Suppose, for example, that v is a vector of int. You can find the first zero by writing:

vector<int>::iterator i =
  find(v.begin(), v.end(), 0);

You can find the first nonzero element by writing:

vector<int>::iterator i =
  find_if(v.begin(), v.end(),
          not1(bind2nd(equal_to<int>(),
          0)));

You can look for the first small prime by writing:

A[4] = { 2, 3, 5, 7 };
vector<int>::iterator i =
  find_first_of(v.begin(), v.end(),
                A+0, A+4);

You can find the first pair of duplicates by writing:

vector<int>::iterator i =
  adjacent_find(v.begin(), v.end());

There aren’t any separate versions that search backward through a range, but that’s because you don’t need them: you can get the same effect with a simple iterator adaptor. To find the last zero in v instead of the first, for example, all you have to write is:

vector<int>::reverse_iterator i =
  find(v.rbegin(), v.rend(), 0);

Linear search is a simple algorithm, and its implementation may not seem to present any important issues. Many books (including mine) show a simple implementation of std::find:

template <class InIter, class T>
InIter find(InIter first, InIter last,
            const T& val)
{
  while (first != last && !
    (*first == val))
    ++first;
  return first;
}

This is indeed a faithful implementation of the linear search algorithm, and of the C++ Standard’s requirements; the first template parameter’s name, InIter, means that this template argument need only satisfy the very weak Input Iterator requirements [1]. It might seem so simple that you might as well just write it out in your code by hand. Still, there’s one annoying problem: this implementation isn’t as efficient as it ought to be. The loop condition is complicated, requiring two tests for every element that gets examined. Conditional branches are expensive, and loops with complicated tests don’t get optimized as well as loops with simple ones.

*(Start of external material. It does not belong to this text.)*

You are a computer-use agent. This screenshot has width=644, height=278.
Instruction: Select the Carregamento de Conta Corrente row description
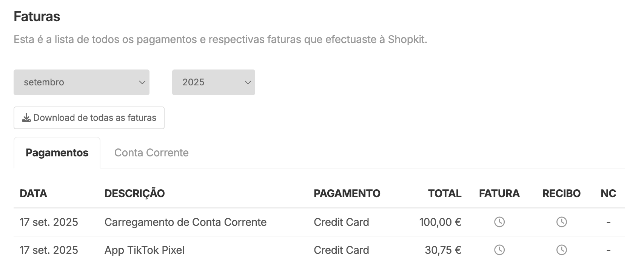(x=185, y=222)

One answer to this problem, used in some standard library implementations [2], is to “unroll” the loop, examining four elements per iteration. This is a fairly complicated solution, because find then has to deal with the leftover elements (ranges don’t always come in multiples of four!), and also because it requires that find dispatch on iterator category — unrolling is sensible only for a range of Random Access Iterators, so it’s still necessary to use the old implementation for the general case. Still, unrolling is effective: it reduces the number of tests per element from 2 to 1.25. It’s a technique that a standard library implementer can use without changing any interfaces.

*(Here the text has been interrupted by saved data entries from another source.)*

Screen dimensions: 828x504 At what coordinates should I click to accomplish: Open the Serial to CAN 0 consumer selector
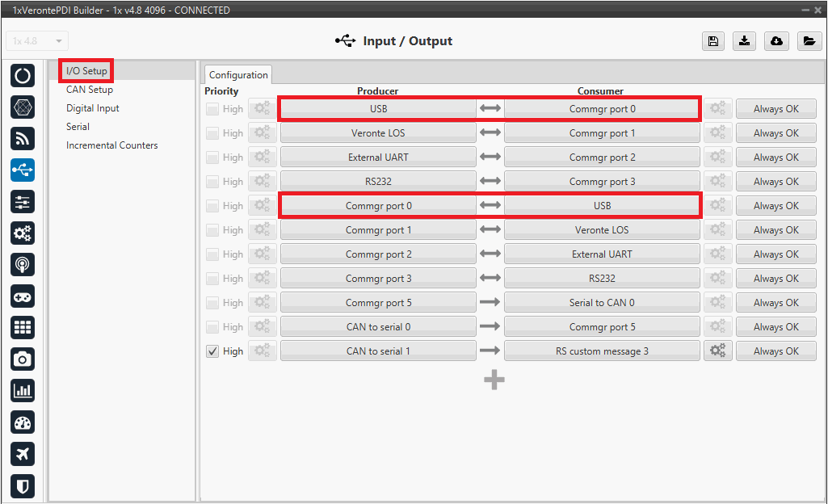(602, 303)
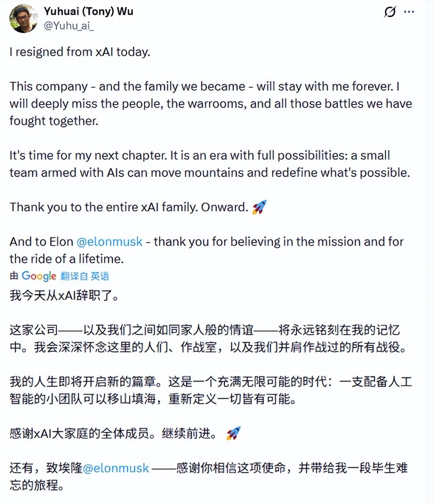Image resolution: width=434 pixels, height=504 pixels.
Task: Select the sentence 'I resigned from xAI today'
Action: coord(79,52)
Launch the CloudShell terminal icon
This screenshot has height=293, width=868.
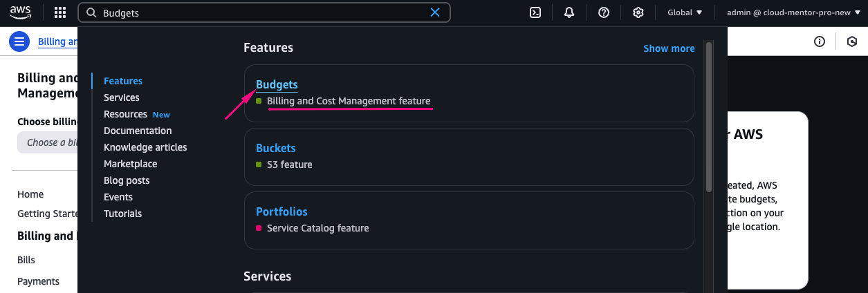point(535,12)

You’ll see a different answer in the usual books about algorithms. The reason we need two tests for each element is that, if we get to the end of the range without finding what we’re looking for, we have to recognize that we’ve failed. But what if we happen to know that the element we’re looking for is always there and that the search will never fail? In that case, testing for the end of the range would be redundant; there wouldn’t be any reason for the search algorithm to keep track of the end of the range in the first place. Instead of std::find, we could write the linear search algorithm as follows:

template <class InIter, class T>
InIter
unguarded_find(InIter first, 
  const T& val)
{
  while (!(*first==val))
    ++first;
}

The version of linear search in Knuth [3] is more like unguarded_find than like std::find. Note that unguarded_find is not part of the C++ Standard. It’s more dangerous than find, and less general. You can only use it when you are certain there is an element that’s equal to val — which usually means you’ve put that element there yourself, as a sentinel at the end of the range. Using a sentinel isn’t always practical. (What if you’re searching through a read-only range?) But when it is practical, unguarded_find is simpler and faster than anything in the standard library.

Binary Search

Linear search is simple, and, for short ranges, it’s the best way to search for values. As ranges get longer and longer, however, it stops being a reasonable solution. I was recently reminded of this while working with XSLT. My XSLT script included a line that looked something like this:

<x:value-of select="/defs/data[@key=$r]"/>

The XSLT engine I ran this under must have used linear search. I was searching through a list, and performing this search for every item in a list. My script was O(N2), and it took minutes to run.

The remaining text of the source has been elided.